Mechanical clockworks for wristwatches are known from the prior art. One of the greatest difficulties in the development of these clockworks is the dimensioning and coordination of the individual functional elements. The accuracy and the power reserve are two of the most important criteria that are implicitly linked to one another and largely depend on the available volume or. depend on the size of the clockwork. Today's movements reach an upper limit in terms of the achievable accuracy and power reserve.

CH 599 580 shows a mechanical clockwork with two barrels. These barrels are arranged in series and have different dimensions. This arrangement tries to increase the accuracy. However, a reduction in autonomy is accepted.

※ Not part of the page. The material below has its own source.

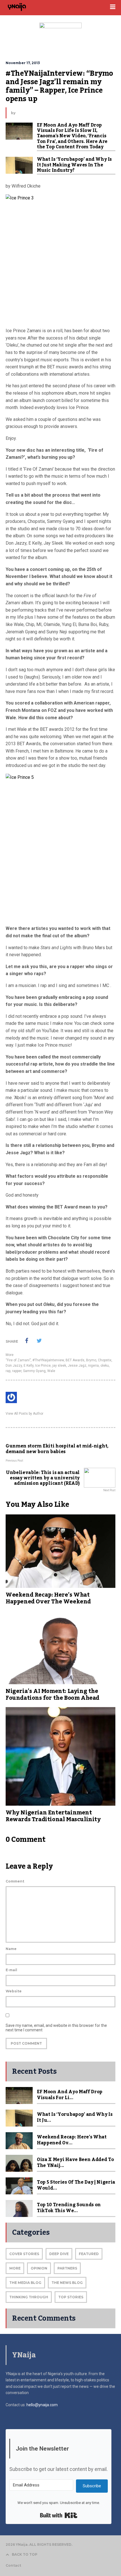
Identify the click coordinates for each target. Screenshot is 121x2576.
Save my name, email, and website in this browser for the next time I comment (56, 2027)
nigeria (93, 1366)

It is an object of the present invention to show a mechanical movement with an energy store that overcomes the limiting upper limit of comparable calibers with regard to accuracy and autonomy. A basic idea of the invention disclosed here consists in energy management, in particular in the arrangement and operative connection of individual energy areas, respectively. To save. An adaptable, modular structure and defined interfaces ensure that the previously limited limits are broken. There is a conscious distinction between an energy-supplying and an energy-consuming side within a clockwork. Modular structures on the side of energy consumers are known. These are usually coupled to existing active connections via interfaces and adversely affect them, since they usually change the associated energy flows in a time-dependent manner, for example by activating additional active connections. Today it is common practice to expand existing watch movements with the function of a chronograph. With an unfavorable construction, this leads to a time-dependent load and thus to an impairment of the remaining time measurement. Such compromise solutions are avoided in a targeted manner or compensated for by appropriate measures. So far, attempts have been made to increase the autonomy of clockworks by increasing the energy storage or reducing the energy consumers. However, this has the decisive consequence that the accuracy of the accuracy suffers either way. A conventional enlargement of the storage for mechanical energy increases the forces in the arrangements known from the prior art, but at the same time reduces the speed of the movement of the energy storage in order to achieve a longer autonomy. Faults, for example as a result of inaccuracies in the toothing, have a correspondingly greater effect. The oscillating mass is usually also reduced in order to compensate for the increased volume requirement of the energy store as a result of an enlargement or to generally reduce the energy consumption of the oscillating mass. In the arrangements known from the prior art, the energy stores are typically dimensioned very critically. As a result, the energy output is heavily dependent on the amount of energy available in the storage. Typically, for example, this problem is attempted by pretensioning the spring to encounter. The result of corresponding efforts is a reduced overall quality in comparison.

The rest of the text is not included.